GLP-1 receptor agonists such as semaglutide and tirzepatide are associated with reduced risk of developing substance use disorders across all major addictive substances and reduced risk of severe harm, including overdose and death, in people who already have such disorders, according to a study published March 4 in The BMJ.
Researchers at Washington University School of Medicine in St. Louis analyzed electronic health records of 606,434 U.S. veterans with type 2 diabetes. The participants were split into two groups: those without a pre-existing substance use disorder and those who already had a substance use disorder. The study looked back on their health records for up to three years, beginning when they started taking either a GLP-1 receptor agonist — most commonly semaglutide, liraglutide or dulaglutide — or another type of medication, called an SGLT2 inhibitor, to treat their diabetes.
Compared to patients treated for diabetes with a non-GLP-1 medication, GLP-1 use was associated with 14% reduced risk of developing any substance use disorder. Risk of developing each substance use disorder also declined significantly — by 18% for alcohol, 14% for cannabis, 20% for cocaine and nicotine, and 25% for opioids. This translated into seven fewer new substance use disorder diagnoses per 1,000 GLP-1 users.
Among patients with pre-existing substance use disorder, GLP-1s were tied to fewer hospitalizations, overdoses and deaths related to substance use. After three years, there was a 30% reduction in emergency department visits, 25% reduction in hospitalizations, 40% reduction in overdose and 50% reduction in drug-related deaths. This translated into 12 fewer serious harm events per 1,000 GLP-1 users.
Patients have reported decreased interest in alcohol and nicotine when taking GLP-1s, and observational studies have shown an association between treatment with GLP-1 medication and lower risk of alcohol and cannabis use disorders, opioid overdose, and alcohol-related hospitalization. But these studies examined substances one at a time.
There are GLP-1 receptors in the brain in regions that modulate reward processing. A recent study published in eBioMedicine found that the drug tirzepatide reduces alcohol consumption and prevents relapse behaviors in rodents.
The research team tested how tirzepatide affects the brain's reward system using male mice. When the mice received alcohol, their dopamine levels spiked. However, when the researchers gave the mice tirzepatide before the alcohol, this dopamine surge was mostly blocked. The drug prevented the chemical reward usually associated with alcohol consumption.

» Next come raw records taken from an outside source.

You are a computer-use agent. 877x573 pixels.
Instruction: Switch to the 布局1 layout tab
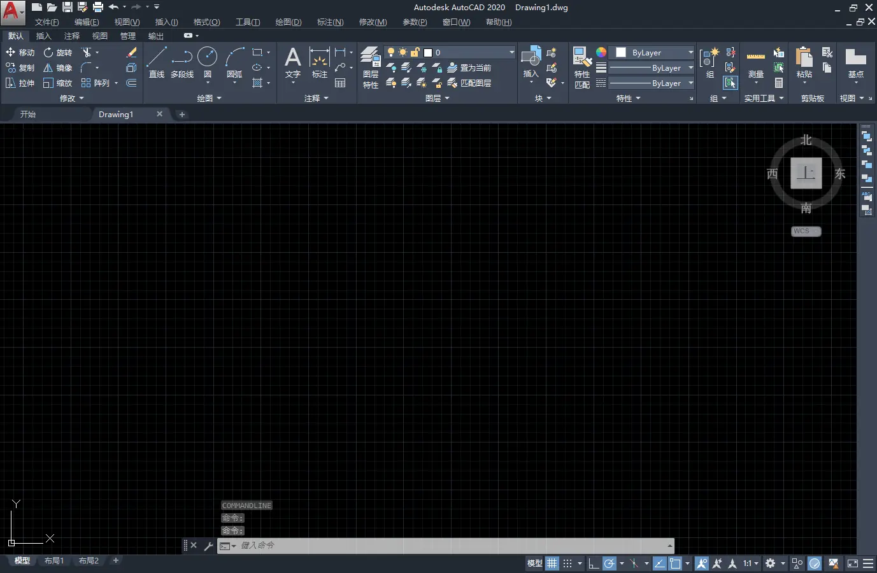(54, 561)
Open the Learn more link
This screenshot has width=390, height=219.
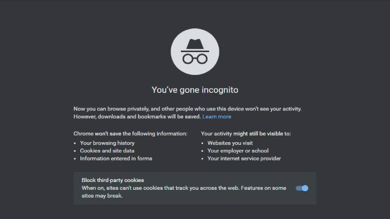pyautogui.click(x=217, y=117)
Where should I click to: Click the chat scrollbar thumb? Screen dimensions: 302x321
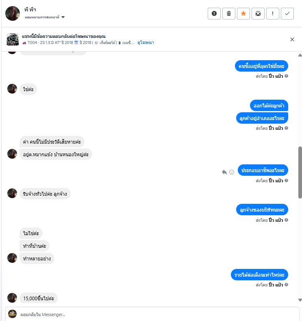point(300,173)
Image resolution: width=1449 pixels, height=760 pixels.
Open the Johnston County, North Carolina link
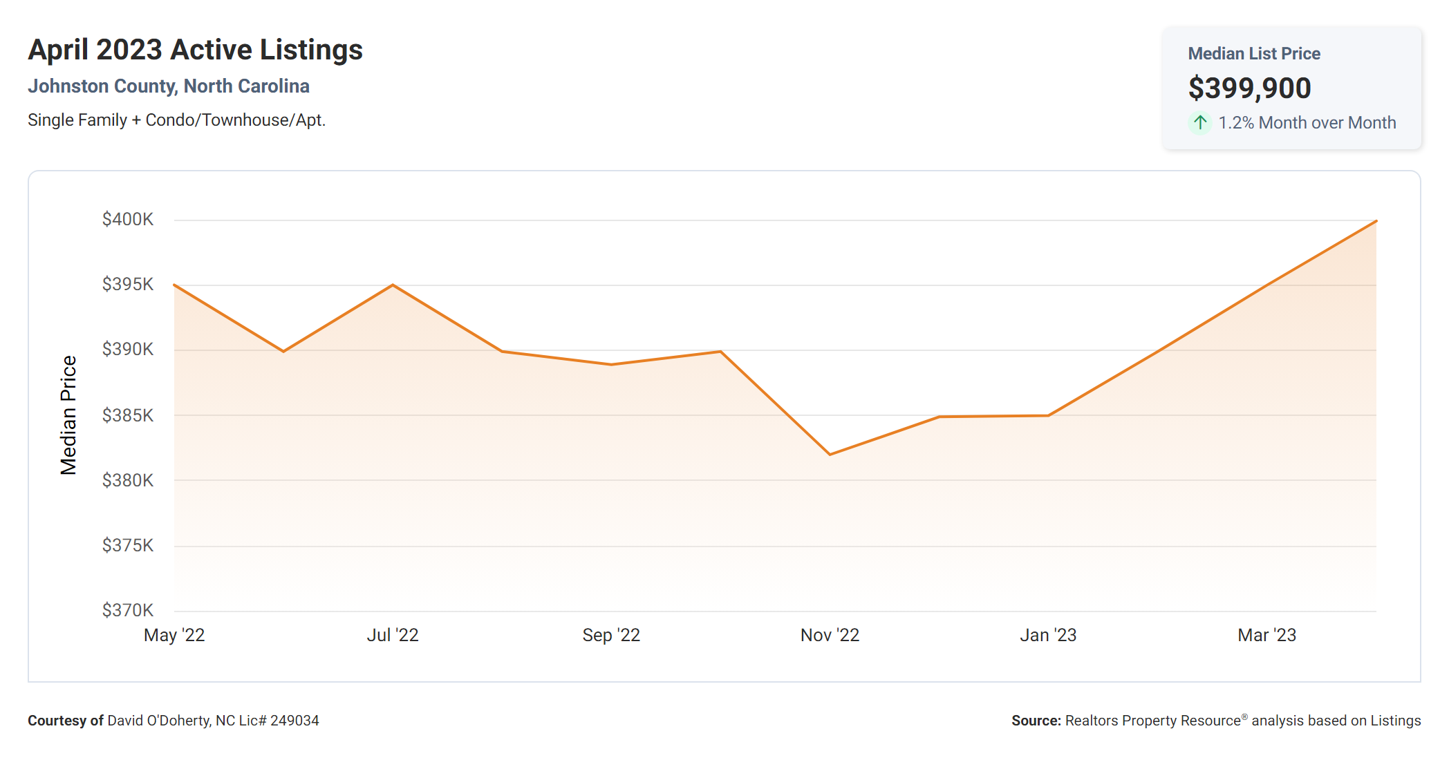pos(169,86)
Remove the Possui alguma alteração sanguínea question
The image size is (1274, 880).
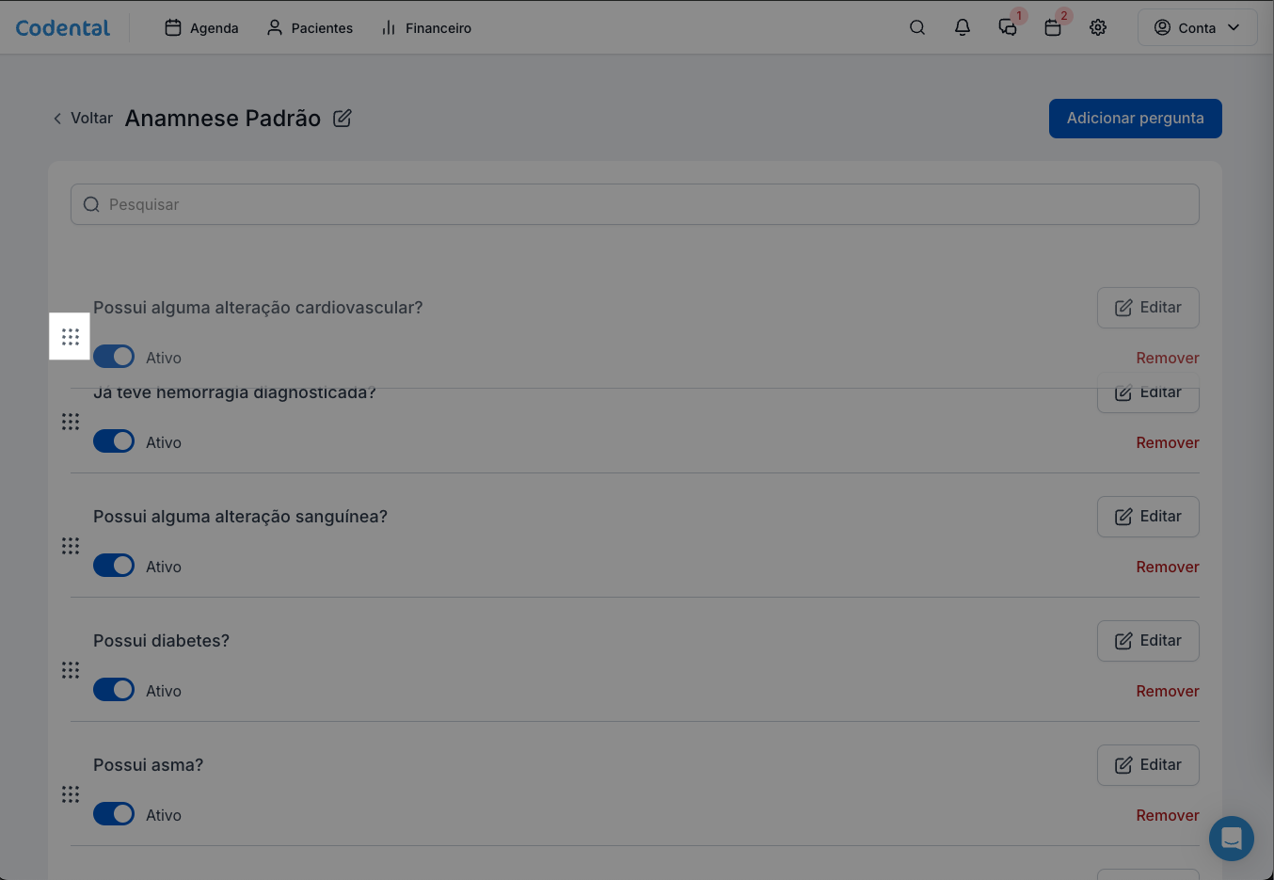pos(1167,567)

To see if this effect was direct, the researchers delivered alcohol directly into the nucleus accumbens of some mice, rather than injecting it into their bodies. Tirzepatide still blocked the dopamine release. This suggests the medication interacts directly with the brain's reward circuitry.
The team also examined voluntary drinking habits in both male and female rats. They used an intermittent access model, which provides the animals with alcohol every other day to encourage heavier drinking. A single dose of tirzepatide cut the animals' alcohol consumption by more than half, and it also decreased their overall preference for alcohol compared to plain water.
To study relapse, the researchers temporarily took alcohol away from rats that had grown accustomed to drinking it. Normally, this forced abstinence causes animals to drink much more than usual once the alcohol is returned. When the researchers administered tirzepatide before returning the alcohol, the rats did not show this spike in drinking. Instead of drinking more, their alcohol intake dropped below their original baseline levels. The drug successfully prevented the relapse-like behavior.
Baseline Therapeutics and Eli Lilly are both advancing phase 3 programmes with GLP-1RAs for alcohol use disorder. Nearly 29 million Americans are living with alcohol use disorder. Tirzepatide is a newer medication that mimics two different gut hormones at the same time. It targets the glucagon-like peptide-1 receptor alongside another receptor for a hormone called glucose-dependent insulinotropic polypeptide. The medication is already approved and widely used for the treatment of diabetes and obesity.